RiverSpring Living announces Deirdre Lok as director of The Weinberg Center for Elder Justice

Health visitor and a senior woman during home visit.
Deirdre Lok has been named director and managing attorney of the Weinberg Center for Elder Justice.
Photo courtesy Getty Images
RiverSpring Living, home of the iconic Hebrew Home at Riverdale, announced that Deirdre Lok has been named director and managing attorney of the Weinberg Center for Elder Justice. Malya Kurzweil Levin has been named assistant director and general counsel.
Joy Solomon, co-founder of the Weinberg Center and its director since 2004, will remain at the Hebrew Home as vice president of elder justice and spiritual engagement, and will continue leading a variety of projects for the organization.
The Weinberg Center is the nation’s first elder abuse shelter. It admits older adults from throughout New York City and Westchester County who are unsafe in their homes. At the Center, clients receive specialized, trauma-informed legal and social services specifically addressing the abuse they have experienced, alongside comprehensive care from Hebrew Home medical and clinical professionals. The Center aims to restore clients to physical, emotional, and financial health and the team works with each to discharge them safely back home.
Before assuming her new role, Lok was the assistant director of the Weinberg Center for 10 years and general counsel for 13 years.

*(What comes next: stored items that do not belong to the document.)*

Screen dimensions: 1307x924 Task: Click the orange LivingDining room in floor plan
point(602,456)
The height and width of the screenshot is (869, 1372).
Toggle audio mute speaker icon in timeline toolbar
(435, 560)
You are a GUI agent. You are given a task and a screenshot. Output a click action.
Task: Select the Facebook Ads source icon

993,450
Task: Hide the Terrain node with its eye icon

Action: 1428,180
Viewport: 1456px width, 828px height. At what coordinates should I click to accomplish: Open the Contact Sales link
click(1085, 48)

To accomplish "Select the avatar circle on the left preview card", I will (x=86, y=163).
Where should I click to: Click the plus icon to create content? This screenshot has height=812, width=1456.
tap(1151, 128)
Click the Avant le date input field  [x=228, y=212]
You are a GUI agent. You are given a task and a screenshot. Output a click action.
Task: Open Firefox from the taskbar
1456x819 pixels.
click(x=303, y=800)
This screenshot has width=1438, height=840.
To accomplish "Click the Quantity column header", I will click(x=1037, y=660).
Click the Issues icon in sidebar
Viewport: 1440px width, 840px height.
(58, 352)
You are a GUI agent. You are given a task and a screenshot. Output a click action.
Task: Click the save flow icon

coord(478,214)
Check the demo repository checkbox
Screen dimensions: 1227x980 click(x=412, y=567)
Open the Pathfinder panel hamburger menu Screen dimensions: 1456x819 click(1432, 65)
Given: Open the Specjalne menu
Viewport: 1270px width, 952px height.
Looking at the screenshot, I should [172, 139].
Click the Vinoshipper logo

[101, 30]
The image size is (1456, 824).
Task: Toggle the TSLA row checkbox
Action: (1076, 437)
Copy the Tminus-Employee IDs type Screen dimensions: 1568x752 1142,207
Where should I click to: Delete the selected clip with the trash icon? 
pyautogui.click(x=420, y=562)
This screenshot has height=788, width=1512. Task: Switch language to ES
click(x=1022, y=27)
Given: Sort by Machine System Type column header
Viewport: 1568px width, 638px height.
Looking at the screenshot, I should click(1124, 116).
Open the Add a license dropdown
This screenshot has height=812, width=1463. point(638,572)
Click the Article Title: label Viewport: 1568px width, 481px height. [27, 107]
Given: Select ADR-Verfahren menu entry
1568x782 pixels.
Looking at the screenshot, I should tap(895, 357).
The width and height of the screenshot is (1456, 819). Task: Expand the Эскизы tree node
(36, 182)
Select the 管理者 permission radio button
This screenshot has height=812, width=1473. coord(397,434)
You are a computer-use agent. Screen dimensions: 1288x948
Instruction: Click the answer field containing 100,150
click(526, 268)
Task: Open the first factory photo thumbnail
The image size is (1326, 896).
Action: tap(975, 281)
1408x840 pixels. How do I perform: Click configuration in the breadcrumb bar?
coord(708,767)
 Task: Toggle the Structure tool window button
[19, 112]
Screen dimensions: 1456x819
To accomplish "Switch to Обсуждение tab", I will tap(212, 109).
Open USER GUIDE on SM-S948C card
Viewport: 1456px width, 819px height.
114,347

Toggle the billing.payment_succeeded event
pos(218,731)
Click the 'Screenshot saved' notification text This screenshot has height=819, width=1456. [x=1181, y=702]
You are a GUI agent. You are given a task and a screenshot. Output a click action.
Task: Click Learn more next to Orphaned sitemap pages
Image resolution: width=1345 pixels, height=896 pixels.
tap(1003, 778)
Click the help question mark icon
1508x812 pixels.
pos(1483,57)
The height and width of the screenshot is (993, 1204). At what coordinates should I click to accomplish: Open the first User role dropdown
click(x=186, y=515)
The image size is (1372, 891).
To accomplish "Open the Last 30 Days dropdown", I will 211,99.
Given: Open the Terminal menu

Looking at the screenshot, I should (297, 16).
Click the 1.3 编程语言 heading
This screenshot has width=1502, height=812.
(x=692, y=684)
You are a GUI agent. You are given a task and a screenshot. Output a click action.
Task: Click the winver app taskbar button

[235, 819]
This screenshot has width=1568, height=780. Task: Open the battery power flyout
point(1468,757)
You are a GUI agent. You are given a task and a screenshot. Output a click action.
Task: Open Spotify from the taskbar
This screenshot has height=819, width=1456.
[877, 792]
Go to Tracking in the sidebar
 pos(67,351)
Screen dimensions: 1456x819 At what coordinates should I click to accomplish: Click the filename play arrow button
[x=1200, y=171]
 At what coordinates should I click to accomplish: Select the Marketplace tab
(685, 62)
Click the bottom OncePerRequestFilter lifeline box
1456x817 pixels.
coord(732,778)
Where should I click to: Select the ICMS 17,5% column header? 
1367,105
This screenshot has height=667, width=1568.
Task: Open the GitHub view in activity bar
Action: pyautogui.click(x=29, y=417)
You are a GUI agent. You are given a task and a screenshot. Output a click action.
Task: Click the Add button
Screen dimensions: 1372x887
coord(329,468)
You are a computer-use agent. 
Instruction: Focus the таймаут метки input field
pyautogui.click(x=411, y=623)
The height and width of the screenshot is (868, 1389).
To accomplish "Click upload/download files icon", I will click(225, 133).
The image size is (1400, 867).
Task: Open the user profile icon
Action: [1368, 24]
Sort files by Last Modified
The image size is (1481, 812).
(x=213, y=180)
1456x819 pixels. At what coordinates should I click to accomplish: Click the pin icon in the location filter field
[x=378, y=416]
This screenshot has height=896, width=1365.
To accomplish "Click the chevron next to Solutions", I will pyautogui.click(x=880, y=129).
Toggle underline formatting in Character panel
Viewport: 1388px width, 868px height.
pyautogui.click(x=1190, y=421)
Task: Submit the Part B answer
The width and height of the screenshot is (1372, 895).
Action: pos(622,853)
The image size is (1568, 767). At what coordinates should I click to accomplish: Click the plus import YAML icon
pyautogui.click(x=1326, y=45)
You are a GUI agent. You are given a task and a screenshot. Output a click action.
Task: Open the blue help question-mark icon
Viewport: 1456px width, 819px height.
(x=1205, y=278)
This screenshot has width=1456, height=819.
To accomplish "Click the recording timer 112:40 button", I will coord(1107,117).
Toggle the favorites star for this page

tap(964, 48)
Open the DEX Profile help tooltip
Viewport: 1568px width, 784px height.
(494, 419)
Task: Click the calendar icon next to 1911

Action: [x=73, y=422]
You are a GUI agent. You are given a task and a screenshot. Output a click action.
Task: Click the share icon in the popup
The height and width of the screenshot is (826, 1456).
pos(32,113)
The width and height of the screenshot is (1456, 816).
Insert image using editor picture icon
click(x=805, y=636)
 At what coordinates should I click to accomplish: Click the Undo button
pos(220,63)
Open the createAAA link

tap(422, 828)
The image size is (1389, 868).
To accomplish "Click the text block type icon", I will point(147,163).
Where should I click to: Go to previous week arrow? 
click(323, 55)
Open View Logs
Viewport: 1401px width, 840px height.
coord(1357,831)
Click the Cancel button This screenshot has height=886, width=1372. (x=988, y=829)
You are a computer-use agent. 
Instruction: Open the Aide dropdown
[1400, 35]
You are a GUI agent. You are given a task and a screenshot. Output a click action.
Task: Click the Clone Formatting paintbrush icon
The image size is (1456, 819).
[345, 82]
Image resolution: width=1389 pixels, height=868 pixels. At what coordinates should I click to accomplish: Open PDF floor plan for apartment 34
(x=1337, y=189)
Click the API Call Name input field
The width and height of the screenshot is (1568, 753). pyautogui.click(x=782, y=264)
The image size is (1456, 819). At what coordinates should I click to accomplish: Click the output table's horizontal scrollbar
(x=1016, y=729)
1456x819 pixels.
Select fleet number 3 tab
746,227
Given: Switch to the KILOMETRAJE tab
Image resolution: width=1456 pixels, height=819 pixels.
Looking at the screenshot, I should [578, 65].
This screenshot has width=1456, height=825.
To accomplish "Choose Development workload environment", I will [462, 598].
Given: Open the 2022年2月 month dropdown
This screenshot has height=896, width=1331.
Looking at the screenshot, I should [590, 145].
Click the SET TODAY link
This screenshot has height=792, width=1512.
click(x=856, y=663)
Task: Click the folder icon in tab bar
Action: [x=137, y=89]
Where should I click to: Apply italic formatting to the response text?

During her tenure, the Weinberg Center developed robust legal expertise, assisting clients in successfully addressing complex interlocking legal problems spanning Family, Housing, Criminal, and Supreme Court proceedings, in addition to transactional issues. Lok also developed deep partnerships within the court system, and she and the Weinberg legal team created innovative programs and products including the Statewide Elder Justice Resource Guide, established in partnership with the NYS Unified Court System’s Division of Policy and Planning. As an adjunct professor at Brooklyn Law School, Lok directs its HELP (Helping Elders through Litigation and Policy) Clinic, educating the next generation of attorneys on issues of elder justice.
Levin, who started as a legal intern with the Weinberg Center in 2011, was previously the team’s senior staff attorney. She has represented Weinberg Center clients in a wide variety of legal forums and has also worked to develop a body of written work around the shelter model, as well as various legal facets of elder justice. Recent publications include an issue brief co-authored with the RAND Corporation for the Milbank Memorial Fund, “An Elder Abuse Shelter Model for Integrated Health Systems and Beyond.”
Levin is also the coordinator of Westchester County’s Elder Abuse Multidisciplinary Team, a nationally recognized best practice in addressing complex cases of elder abuse.

“Deirdre (Lok) and Malya (Kurzweil) bring deep and broad experience protecting against and combatting elder abuse, along with a new vision and fresh ideas, and we’re excited to see how the Weinberg Center evolves under their leadership,” said Daniel Reingold, RiverSpring Living’s president and CEO. “We are profoundly grateful to Joy Solomon, a national leader in the field of elder justice, for her leadership, creativity, and vision in establishing and directing the Weinberg Center since its inception.”